When IL-6 binds to its receptors on the membrane of inflammatory cells, it may stimulate the activation of these cells via the Janus kinase/signal transducer and activator transcription (JAK/STAT) pathway, as well as the nuclear factor kappa B/mitogen-activated protein kinase (NF-KB/MAPK) pathway leading to exaggerated inflammatory response and massive cytokine storm [18]. Baricitinib inhibits the JAK/STAT pathway; this inhibition causes the lowering of IL-6 levels and reduces the cytokine storm (Fig. 2). There has been increasing evidence of the efficacy of baricitinib in treating COVID-19 patients, decreasing the cytokine storm, and decreasing the morbidity, mortality, and length of stay in the hospital [12]. Our patient received a 5-day course of baricitinib; and after the first dose, there was a remarkable improvement in her clinical state with decreasing oxygen requirements. There was also a rapid clearing of the opacities in the chest X-rays upon completion of baricitinib.
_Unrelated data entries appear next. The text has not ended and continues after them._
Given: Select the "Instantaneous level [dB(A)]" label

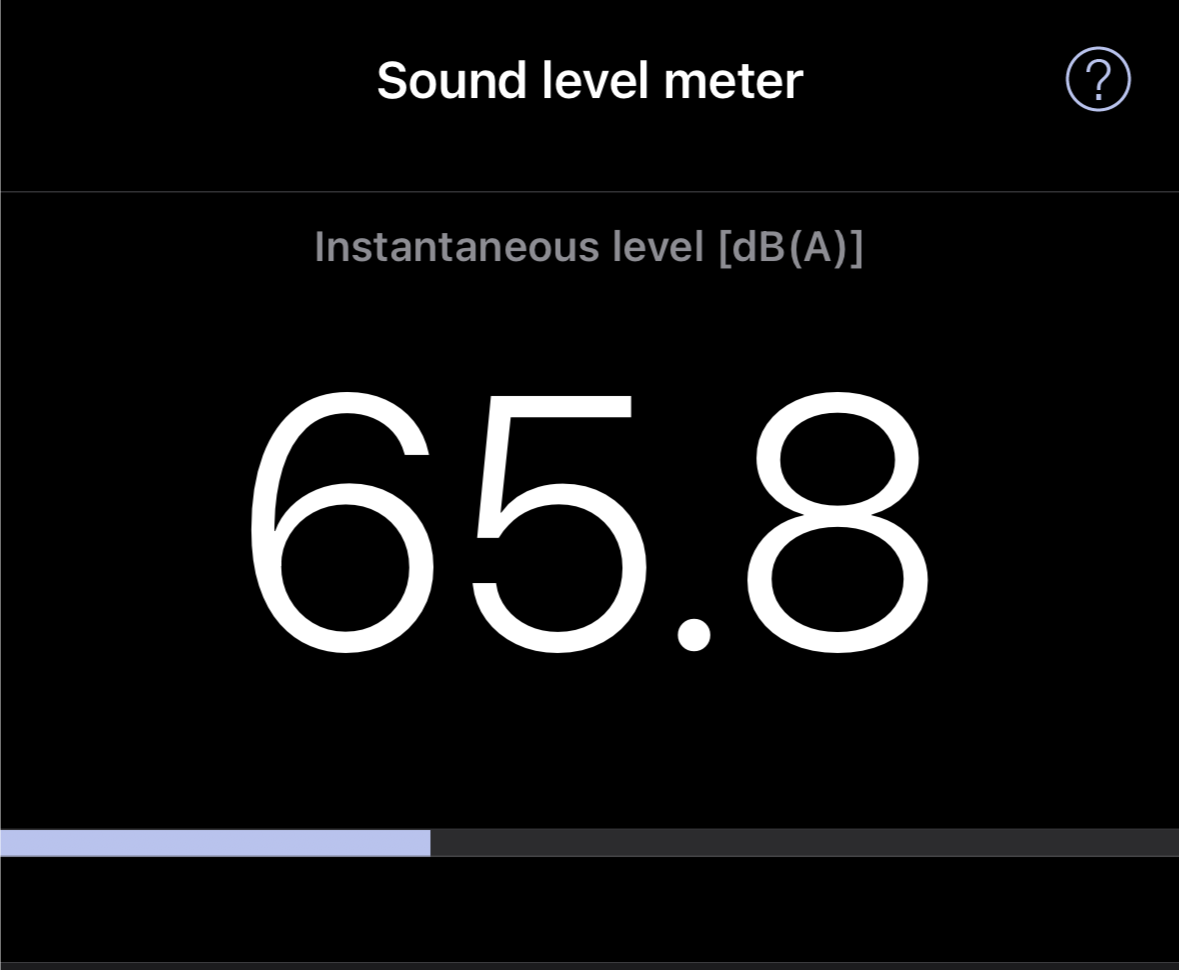Looking at the screenshot, I should (588, 246).
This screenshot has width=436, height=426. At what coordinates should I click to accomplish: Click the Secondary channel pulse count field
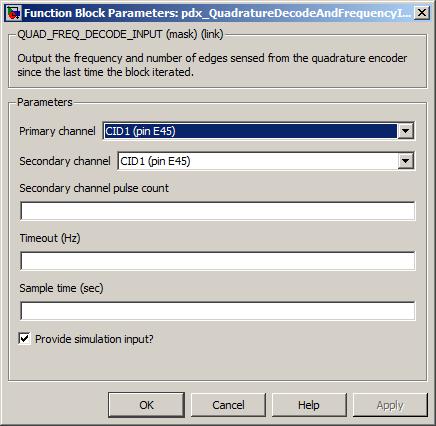218,211
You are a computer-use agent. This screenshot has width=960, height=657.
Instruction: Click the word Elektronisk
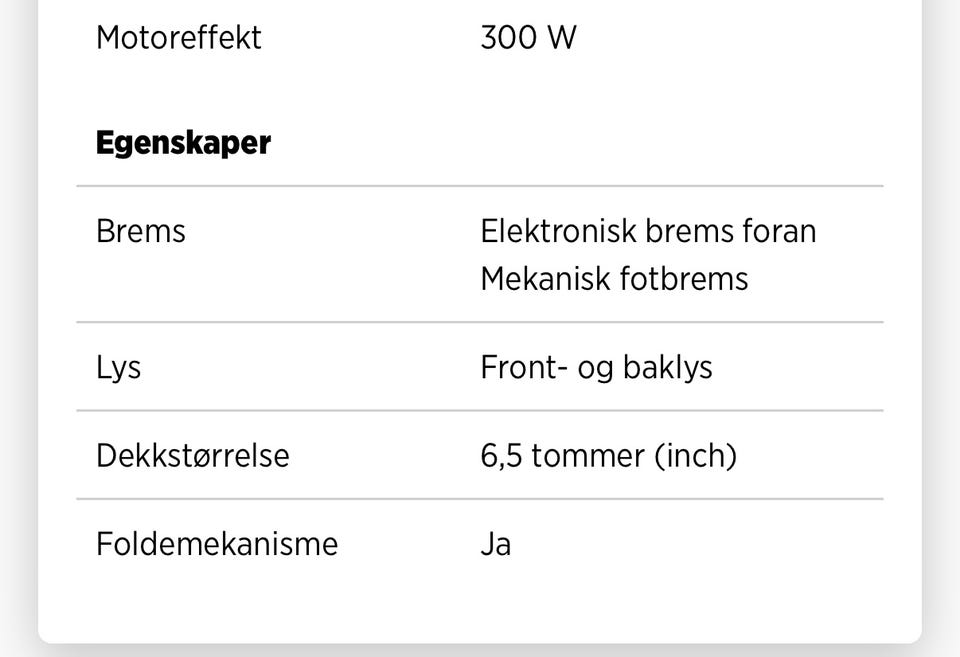click(x=558, y=231)
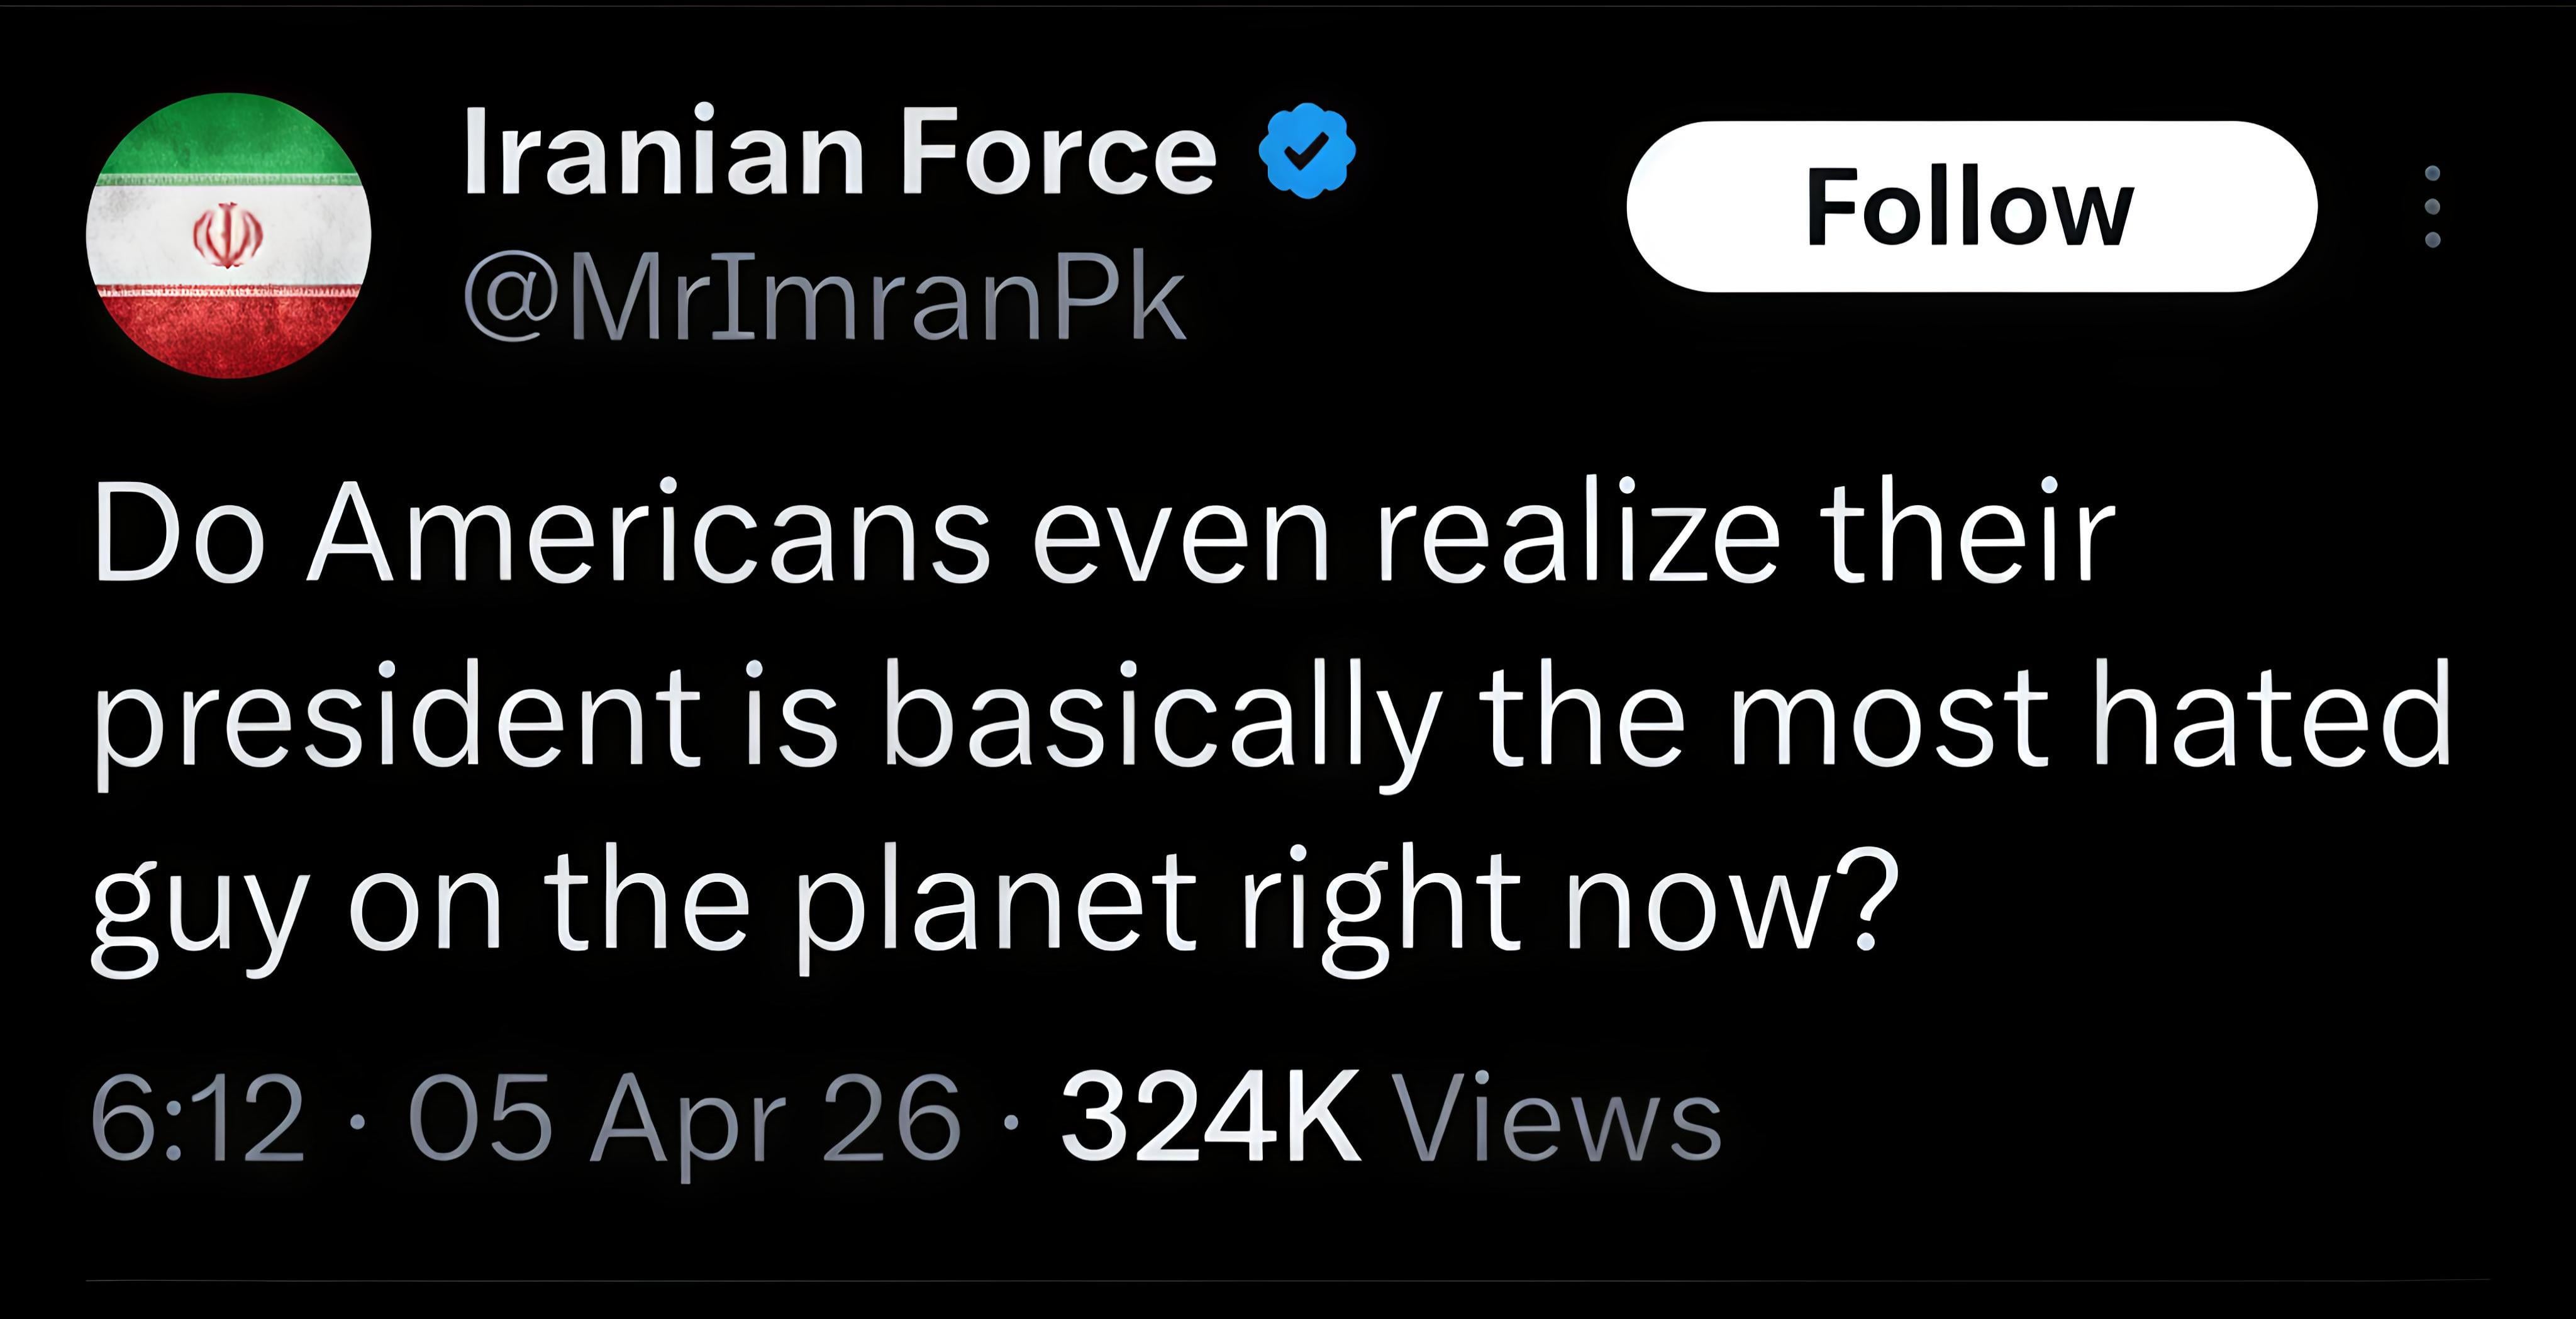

Even though this could be the natural history of the disease, the acuity of the improvement after starting baricitinib warrants more research on the benefits of this medication in treating COVID-19 patients with severe symptoms and elevated inflammatory markers.

Figure 2.
Click for large image
Figure 2. Schematic diagram showing the inhibition of JAK/STAT by baricitinib. JAK/STAT: Janus kinase/signal transducer and activator transcription; COVID-19: coronavirus disease 2019.

This case is exciting because there are very rare case reports on the benefits of baricitinib on the treatment of COVID-19 patients, especially in the pediatric population where there are rare cases of severe symptoms. This could be useful for more research on its use on infants and adolescents who present with severe symptoms of COVID-19 as more research needs to be conducted to assess the safety and efficacy.

Conclusions

The use of baricitinib in the treatment of COVID-19 has shown some promise in decreasing morbidity, mortality, and length of stay in the hospital. There are very limited reports on its use in the pediatric population; and our case shown here might have some benefits in initiating this medication in this group. Further research is needed to determine these benefits.

Acknowledgments

None to declare.

Financial Disclosure

None to declare.

Conflict of Interest

The authors report no conflict of interest.

Informed Consent

Not applicable.

Author Contributions

F. Atemnkeng collected the data, guided the literature search, wrote the manuscript, and is the research guarantor. H. Alataby, J. Demirjian, and F. Kenne helped with data collection and writing of the article. J. Nfonoyim reviewed and supervised the study.

Data Availability

The authors declare that data supporting the findings of this study are available within the article.